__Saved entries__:
★ ★ ★

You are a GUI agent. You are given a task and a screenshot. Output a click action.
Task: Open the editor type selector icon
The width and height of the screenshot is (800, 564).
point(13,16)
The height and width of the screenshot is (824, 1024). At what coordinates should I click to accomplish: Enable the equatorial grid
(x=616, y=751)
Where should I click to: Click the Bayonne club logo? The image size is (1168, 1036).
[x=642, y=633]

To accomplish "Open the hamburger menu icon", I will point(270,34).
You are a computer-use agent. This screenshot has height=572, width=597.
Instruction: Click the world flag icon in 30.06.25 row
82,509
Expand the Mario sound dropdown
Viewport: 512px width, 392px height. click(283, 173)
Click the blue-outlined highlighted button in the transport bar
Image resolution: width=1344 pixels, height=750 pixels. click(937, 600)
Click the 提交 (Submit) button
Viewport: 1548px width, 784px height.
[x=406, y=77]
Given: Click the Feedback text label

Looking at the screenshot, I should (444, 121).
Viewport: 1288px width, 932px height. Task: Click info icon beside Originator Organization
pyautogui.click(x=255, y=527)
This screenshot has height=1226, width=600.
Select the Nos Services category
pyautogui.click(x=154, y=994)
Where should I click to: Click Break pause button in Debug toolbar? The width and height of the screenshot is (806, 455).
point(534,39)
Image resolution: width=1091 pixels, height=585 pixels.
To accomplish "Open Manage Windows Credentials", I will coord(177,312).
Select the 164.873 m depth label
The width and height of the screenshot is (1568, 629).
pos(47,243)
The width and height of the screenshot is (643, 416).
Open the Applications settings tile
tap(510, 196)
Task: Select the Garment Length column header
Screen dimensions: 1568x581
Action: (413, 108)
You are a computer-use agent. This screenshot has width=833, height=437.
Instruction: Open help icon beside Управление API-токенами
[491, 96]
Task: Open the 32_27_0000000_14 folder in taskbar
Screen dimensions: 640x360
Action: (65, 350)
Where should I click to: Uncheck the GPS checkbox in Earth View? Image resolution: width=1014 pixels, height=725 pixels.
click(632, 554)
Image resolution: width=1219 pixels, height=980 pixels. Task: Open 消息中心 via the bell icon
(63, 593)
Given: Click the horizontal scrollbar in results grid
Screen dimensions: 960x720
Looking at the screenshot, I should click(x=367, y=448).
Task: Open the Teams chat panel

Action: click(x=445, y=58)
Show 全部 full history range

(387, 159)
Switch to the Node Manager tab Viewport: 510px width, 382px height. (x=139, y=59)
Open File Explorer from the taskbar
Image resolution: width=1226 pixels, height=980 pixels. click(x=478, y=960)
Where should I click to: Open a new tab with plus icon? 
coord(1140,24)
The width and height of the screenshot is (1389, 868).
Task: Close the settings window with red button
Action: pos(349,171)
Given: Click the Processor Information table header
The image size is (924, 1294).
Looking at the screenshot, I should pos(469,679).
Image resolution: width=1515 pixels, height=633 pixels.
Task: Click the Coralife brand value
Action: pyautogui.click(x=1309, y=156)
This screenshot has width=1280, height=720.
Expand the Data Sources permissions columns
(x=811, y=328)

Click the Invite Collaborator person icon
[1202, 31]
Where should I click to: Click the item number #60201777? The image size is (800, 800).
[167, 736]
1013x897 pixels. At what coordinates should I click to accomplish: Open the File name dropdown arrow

★ ★ ★

__The task__: Output the records once more, exactly as they stand.

__Solution to this problem__:
You are a GUI agent. You are given a task and a screenshot. Output a click action.
Task: Open the editor type selector icon
The width and height of the screenshot is (800, 564).
point(13,16)
The height and width of the screenshot is (824, 1024). At what coordinates should I click to accomplish: Enable the equatorial grid
(x=616, y=751)
Where should I click to: Click the Bayonne club logo? The image size is (1168, 1036).
[x=642, y=633]

To accomplish "Open the hamburger menu icon", I will point(270,34).
You are a computer-use agent. This screenshot has height=572, width=597.
Instruction: Click the world flag icon in 30.06.25 row
82,509
Expand the Mario sound dropdown
Viewport: 512px width, 392px height. click(283, 173)
Click the blue-outlined highlighted button in the transport bar
Image resolution: width=1344 pixels, height=750 pixels. click(937, 600)
Click the 提交 (Submit) button
Viewport: 1548px width, 784px height.
[x=406, y=77]
Given: Click the Feedback text label

Looking at the screenshot, I should (444, 121).
Viewport: 1288px width, 932px height. Task: Click info icon beside Originator Organization
pyautogui.click(x=255, y=527)
This screenshot has height=1226, width=600.
Select the Nos Services category
pyautogui.click(x=154, y=994)
Where should I click to: Click Break pause button in Debug toolbar? The width and height of the screenshot is (806, 455).
point(534,39)
Image resolution: width=1091 pixels, height=585 pixels.
To accomplish "Open Manage Windows Credentials", I will coord(177,312).
Select the 164.873 m depth label
The width and height of the screenshot is (1568, 629).
pos(47,243)
The width and height of the screenshot is (643, 416).
Open the Applications settings tile
tap(510, 196)
Task: Select the Garment Length column header
Screen dimensions: 1568x581
Action: (413, 108)
You are a computer-use agent. This screenshot has width=833, height=437.
Instruction: Open help icon beside Управление API-токенами
[491, 96]
Task: Open the 32_27_0000000_14 folder in taskbar
Screen dimensions: 640x360
Action: (65, 350)
Where should I click to: Uncheck the GPS checkbox in Earth View? Image resolution: width=1014 pixels, height=725 pixels.
click(632, 554)
Image resolution: width=1219 pixels, height=980 pixels. Task: Open 消息中心 via the bell icon
(63, 593)
Given: Click the horizontal scrollbar in results grid
Screen dimensions: 960x720
Looking at the screenshot, I should click(x=367, y=448).
Task: Open the Teams chat panel

Action: click(x=445, y=58)
Show 全部 full history range

(387, 159)
Switch to the Node Manager tab Viewport: 510px width, 382px height. (x=139, y=59)
Open File Explorer from the taskbar
Image resolution: width=1226 pixels, height=980 pixels. click(x=478, y=960)
Where should I click to: Open a new tab with plus icon? 
coord(1140,24)
The width and height of the screenshot is (1389, 868).
Task: Close the settings window with red button
Action: pos(349,171)
Given: Click the Processor Information table header
The image size is (924, 1294).
Looking at the screenshot, I should pos(469,679).
Image resolution: width=1515 pixels, height=633 pixels.
Task: Click the Coralife brand value
Action: pyautogui.click(x=1309, y=156)
This screenshot has width=1280, height=720.
Expand the Data Sources permissions columns
(x=811, y=328)

Click the Invite Collaborator person icon
[1202, 31]
Where should I click to: Click the item number #60201777? The image size is (800, 800).
[167, 736]
1013x897 pixels. At what coordinates should I click to accomplish: Open the File name dropdown arrow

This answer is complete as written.